Like a tsunami, a large number of new connections and requests challenge the database layer’s processing capacity, making the database prone to hanging or extremely slow responses. Imagine a situation where your workload suddenly multiplies in a short period of time without any forecast or buffer. Wouldn’t that be overwhelming for you?
A database usually serves as the data access and aggregation unit at the bottom of the architecture. Its performance and robustness determine the final performance and user experience of applications. It’s not possible to overly stress the importance of databases to businesses.
Here are the solutions that can keep your businesses “alive” in a tsunami-like scenario.
1) Thread Pool
Here is a real-life example of a thread pool to facilitate understanding.
For example, a bank has 10 windows (10 CPUs of the instance specification), and the bank is officially claimed to be capable of accommodating 10 customers (10 client threads). The client flow is low at ordinary times, and all businesses operate smoothly. Occasionally when the number of customers grows slightly, everyone squeezes in a little, and then things get done. The 10 windows can accommodate 50 customers, as not all the customers handle their businesses all the time. The efficiency is not low.
However, when it comes to the end of the year, people flood into the bank to settle company payments or purchase commemorative coins. They are all in urgent need and unwilling to give way to others. The bank is so crowded that people cannot move. If some people squabble, nobody will be able to handle their business.

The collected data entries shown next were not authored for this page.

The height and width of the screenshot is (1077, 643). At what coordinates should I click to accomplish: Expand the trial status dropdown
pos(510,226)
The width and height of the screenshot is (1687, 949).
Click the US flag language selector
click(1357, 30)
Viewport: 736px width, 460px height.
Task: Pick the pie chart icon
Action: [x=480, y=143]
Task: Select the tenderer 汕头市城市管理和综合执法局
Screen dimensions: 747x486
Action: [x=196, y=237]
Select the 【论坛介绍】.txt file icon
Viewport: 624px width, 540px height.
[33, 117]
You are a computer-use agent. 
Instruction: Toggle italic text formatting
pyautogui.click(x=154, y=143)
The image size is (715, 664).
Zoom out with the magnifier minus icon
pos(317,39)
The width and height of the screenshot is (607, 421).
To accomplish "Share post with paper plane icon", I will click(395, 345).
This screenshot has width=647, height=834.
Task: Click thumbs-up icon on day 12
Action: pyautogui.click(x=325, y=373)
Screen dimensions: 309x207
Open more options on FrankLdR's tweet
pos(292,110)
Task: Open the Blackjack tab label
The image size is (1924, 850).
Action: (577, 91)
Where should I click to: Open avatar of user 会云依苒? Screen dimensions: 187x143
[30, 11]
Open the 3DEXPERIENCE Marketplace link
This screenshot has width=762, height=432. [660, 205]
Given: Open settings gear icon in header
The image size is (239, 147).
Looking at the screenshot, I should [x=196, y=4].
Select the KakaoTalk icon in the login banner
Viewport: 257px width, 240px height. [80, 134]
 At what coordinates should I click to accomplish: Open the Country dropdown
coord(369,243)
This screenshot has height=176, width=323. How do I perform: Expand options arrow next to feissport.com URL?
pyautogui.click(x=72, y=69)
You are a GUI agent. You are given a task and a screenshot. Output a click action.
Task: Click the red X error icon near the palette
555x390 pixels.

Then a security guard comes (the timer thread), who sets up a queuing mechanism (10 queues, loose_thread_pool_size=10), with only 10 people allowed in at a time according to the rule. Then the efficiency remains high.
Of course, if 1,000 people crowded in all at once, the queue waiting at the door will be very long. Although the bank may not break down due to the long queue, those at the end part of the queue will have to wait for a very long time, and some will file complaints (errors returned to the application upon wait timeout).
Then a problem arises that some customers don’t know which commemorative coins to buy and they look around, unable to make a quick decision. The window tellers are not very busy as well. In view of this, the security guard sets up a new rule called stall_limit.
According to the rule, if some clients hesitate for longer than the time defined in stall_limit, they are deemed stalled, and another new client will be allowed in (oversubscribing). However, there is an upper limit on the number of people handling businesses at the windows, that is, 50 people (10 windows, 5 people per window, loose_thread_pool_oversubscribe=4) at most.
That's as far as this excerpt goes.